In 2019, John Saint, a senior lecturer at Regent’s University London, decided to replace many of his lectures with online activities. He did so in a bid to "flip" his classroom and promote active learning, leaving class time for more engaging activities such as workshops and discussions of complex problems.
Then, in mid-March 2020, his university was abruptly forced to move all its education online in response to the COVID-19 crisis. John Saint, as it turned out, was ahead of the game. Only a few extra activities were added to support his students, so their transition didn’t turn out to be particularly hard.
The online challenge
We're now witnessing heroic efforts by our education systems to suddenly pivot to online education in response to COVID-19, and it has not been so easy here.
Why is it so challenging? And are there any lasting policy implications from these current efforts?
Existing research suggests online education can be as effective as traditional classroom-based education, even if it's often seen as a less-preferred option.
Limited experience with online education is a key reason for this unfavourable view, and so the change requires a realisation of two key points.
1. A simple mirroring of physical classrooms online is not possible. It isn’t even desirable!
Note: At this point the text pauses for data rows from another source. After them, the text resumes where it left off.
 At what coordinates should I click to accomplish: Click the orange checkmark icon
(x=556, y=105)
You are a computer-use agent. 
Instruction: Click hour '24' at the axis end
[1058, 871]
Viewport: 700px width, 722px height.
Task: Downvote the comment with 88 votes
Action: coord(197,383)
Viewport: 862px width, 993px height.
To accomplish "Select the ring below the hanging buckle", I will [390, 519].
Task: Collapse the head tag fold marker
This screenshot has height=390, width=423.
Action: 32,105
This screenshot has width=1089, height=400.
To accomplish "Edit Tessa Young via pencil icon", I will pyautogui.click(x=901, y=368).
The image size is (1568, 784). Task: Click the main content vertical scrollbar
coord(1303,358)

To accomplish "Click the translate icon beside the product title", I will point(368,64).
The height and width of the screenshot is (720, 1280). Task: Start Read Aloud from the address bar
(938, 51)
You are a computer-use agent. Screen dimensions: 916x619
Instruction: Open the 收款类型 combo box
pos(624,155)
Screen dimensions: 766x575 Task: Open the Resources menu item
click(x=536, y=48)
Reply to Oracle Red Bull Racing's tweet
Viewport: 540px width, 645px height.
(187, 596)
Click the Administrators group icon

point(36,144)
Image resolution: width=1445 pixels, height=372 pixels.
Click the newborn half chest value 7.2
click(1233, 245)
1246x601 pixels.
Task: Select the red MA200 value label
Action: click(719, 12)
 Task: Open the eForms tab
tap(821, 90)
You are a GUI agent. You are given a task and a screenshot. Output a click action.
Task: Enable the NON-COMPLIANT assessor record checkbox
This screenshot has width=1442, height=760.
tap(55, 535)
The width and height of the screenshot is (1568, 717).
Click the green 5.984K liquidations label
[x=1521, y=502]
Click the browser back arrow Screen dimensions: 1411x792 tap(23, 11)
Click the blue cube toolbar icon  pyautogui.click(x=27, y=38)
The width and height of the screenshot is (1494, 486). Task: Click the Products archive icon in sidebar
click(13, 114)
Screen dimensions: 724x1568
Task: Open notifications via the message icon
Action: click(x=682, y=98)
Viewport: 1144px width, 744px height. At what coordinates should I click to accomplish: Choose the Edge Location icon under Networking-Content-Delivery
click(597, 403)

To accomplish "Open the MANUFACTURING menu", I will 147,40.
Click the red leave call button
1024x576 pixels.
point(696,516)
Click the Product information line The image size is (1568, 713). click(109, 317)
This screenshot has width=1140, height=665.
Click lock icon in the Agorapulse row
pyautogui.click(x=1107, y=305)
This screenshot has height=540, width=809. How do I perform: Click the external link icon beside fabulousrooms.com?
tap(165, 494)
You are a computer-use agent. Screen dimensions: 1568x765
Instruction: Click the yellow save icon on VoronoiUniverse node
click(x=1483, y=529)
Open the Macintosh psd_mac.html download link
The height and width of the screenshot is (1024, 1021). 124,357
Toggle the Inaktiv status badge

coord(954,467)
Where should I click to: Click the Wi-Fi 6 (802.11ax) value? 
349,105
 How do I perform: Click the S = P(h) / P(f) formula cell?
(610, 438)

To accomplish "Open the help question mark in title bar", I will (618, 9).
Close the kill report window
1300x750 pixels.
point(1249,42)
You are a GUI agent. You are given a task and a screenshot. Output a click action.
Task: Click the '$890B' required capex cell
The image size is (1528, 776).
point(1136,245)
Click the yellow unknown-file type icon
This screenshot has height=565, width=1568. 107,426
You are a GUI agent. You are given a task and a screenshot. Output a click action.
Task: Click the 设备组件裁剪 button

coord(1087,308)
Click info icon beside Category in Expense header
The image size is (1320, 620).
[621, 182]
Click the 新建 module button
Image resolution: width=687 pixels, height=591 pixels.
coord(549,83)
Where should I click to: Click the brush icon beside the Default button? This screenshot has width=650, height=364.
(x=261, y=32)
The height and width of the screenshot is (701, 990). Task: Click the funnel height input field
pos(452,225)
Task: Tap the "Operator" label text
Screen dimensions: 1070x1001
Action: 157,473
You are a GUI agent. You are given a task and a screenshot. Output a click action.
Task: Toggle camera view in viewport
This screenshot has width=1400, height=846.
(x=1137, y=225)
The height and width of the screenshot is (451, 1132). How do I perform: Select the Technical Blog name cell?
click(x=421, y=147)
2. Online education requires completely different capabilities – from students, lecturers, teachers, and institutions.
Delivering online education isn’t only a technology challenge for institutions. Support for the professional development of staff members is critical, and course design is even more essential than in traditional education settings. Assessment is a key challenge, too, and processes for quality improvement are a must.
Simply, online education can be an excellent catalyst for surfacing weaknesses in learning and teaching more generally.
Many reports show academics already work very long hours, and so accommodating highly demanding course design and teaching for online education isn’t easy. Institutional recognition of these workload demands is necessary.
Furthermore, a 2017 survey showed about 91 per cent of academics didn’t want to teach online. While that attitude may have changed since then for many, without a further shift in attitudes, it will be very hard to enact significant and lasting change.
Students, too, need to develop new and particular skills to study online successfully. Research shows successful online students have strong time management capabilities, and strong skills to use technology to study online are critical. They also need to be very self-motivated to study on their own.
What will we learn from the current transition?
Once this initial COVID-19 surge is over, we'll need to re-engage with much deeper course planning and design to enhance the quality of experience.
Some suggestions about these next steps are already emerging. Online education is not just about recording voiceover slides and running video conferences. Inclusive design, community building, good communication, feedback, and student support are just as important.
Why we should stick with online education
There are five core reasons why we should stick with online education long after the COVID crisis is over:
Firstly, lessons learned and assets created can encourage many to "flip" their courses. This can encourage educators to embrace on-campus activities that promote active learning. Existing research shows that active learning is positively associated with academic success.
Secondly, experience with online education will increase the readiness of students for life and work in the digital age.
Professor Tim O’Shea, past principal of the University of Edinburgh and a long-time leader in digital education, had a vision that each university graduate should complete at least one "fully-online" course.
Thirdly, institutions could become much more agile to respond to emerging societal needs. Reskilling and upskilling many people will require a rapid response in rebuilding the economy in the post-COVID-19 recession.
Fourthly, personalised and flexible education options can be increased. Personalised and flexible pathways are essential to cater to the diverse needs of people who will require further development and reskilling.
Finally, distance and online education have always intended to address the needs of those who can’t afford to commit to on-campus education full-time. Traditionally, such students are served by specialised institutions such as the UK’s Open University, and Athabasca University. Perhaps, this could be a chance for all institutions to contribute to this critical societal need.
We shouldn’t expect the current efforts to determine whether online education can replace on-campus education. Opportunities afforded by physical presence and face-to-face interaction mustn’t be underestimated. But each of them, online and on-campus, has a significant role to play in the students' learning experience.